Allison Thirion, CMSD's district dietitian, plans to bring nutrition experts into classrooms across the District but will do so in a way that won't disrupt teachers’ routines or require anyone to travel.

Thirion will soon begin recruiting authorities from hospitals, public health agencies and other organizations and have them share their knowledge with students via means like Skype or webinars.

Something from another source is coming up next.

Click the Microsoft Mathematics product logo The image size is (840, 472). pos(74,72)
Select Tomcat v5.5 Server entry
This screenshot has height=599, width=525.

Network Her Nutrition Network initiative will be funded with a $10,000 grant from siggi’s, makers of skyr, a no-fat, reduced sugar yogurt that originated in Iceland. Thirion recently won the company’s fourth annual contest for entrepreneurs, earning the largest grant yet. She will be honored at an event leading up to the annual Food & Nutrition Conference & Expo, a major gathering of food and nutrition experts that opens Saturday in Philadelphia.

Teachers who participate in the Nutrition Network will integrate nutrition with other subjects – for example, by merging information about locally grown food in an Ohio history lesson or covering the effect of carbohydrates during study of human energy.

“We’re looking at things that make it relevant,” Thirion said. “Teachers and students can connect the dots to what they are already doing and do it in a way that’s fun and interactive.”

Thirion said she is recruiting experts from local hospitals and other organizations in an effort to put “the best of the best” in front of students. Students will ask the experts questions and join in classroom taste tests, sampling healthy food that might introduce them to a new food or flavor.

She hopes to reach 5,000 students in 2020 and will seek additional funds to expand and continue the program the following year.

Thirion served as clinical dietitian at Dayton Children’s Hospital before filling a vacant position at CMSD last year. She reviews and approves District menus to make sure they meet federal standards.

Chris Burkhardt, CMSD’s executive director of school nutrition, is moving schools away from a limited, heat-and-serve menu to choices that are prepared in “semi-scratch” style and intended to be more to kids’ liking. Offerings, including hand-held and spicier items, will be far less processed and more varied.

Executive Chef Tim Wright and crew will soon roll out for high school students what he describes as food-truck style food like fajita chicken or teriyaki bowls and wings that come with a choice of sauces. Changes will be made later in K-8 schools but will be tailored to the younger kids’ more finicky tastes.

Thirion said the people see some of the brand names on current offerings and mistakenly conclude the food is not healthy. She said people might not realize that the companies also sell variations that are lower in saturated fat or salt.

“Our menus are designed to be kid friendly,” she said. “The food items look like what kids want or are familiar with, or look like what you see in the grocery store. We have different standards than the grocery stores.”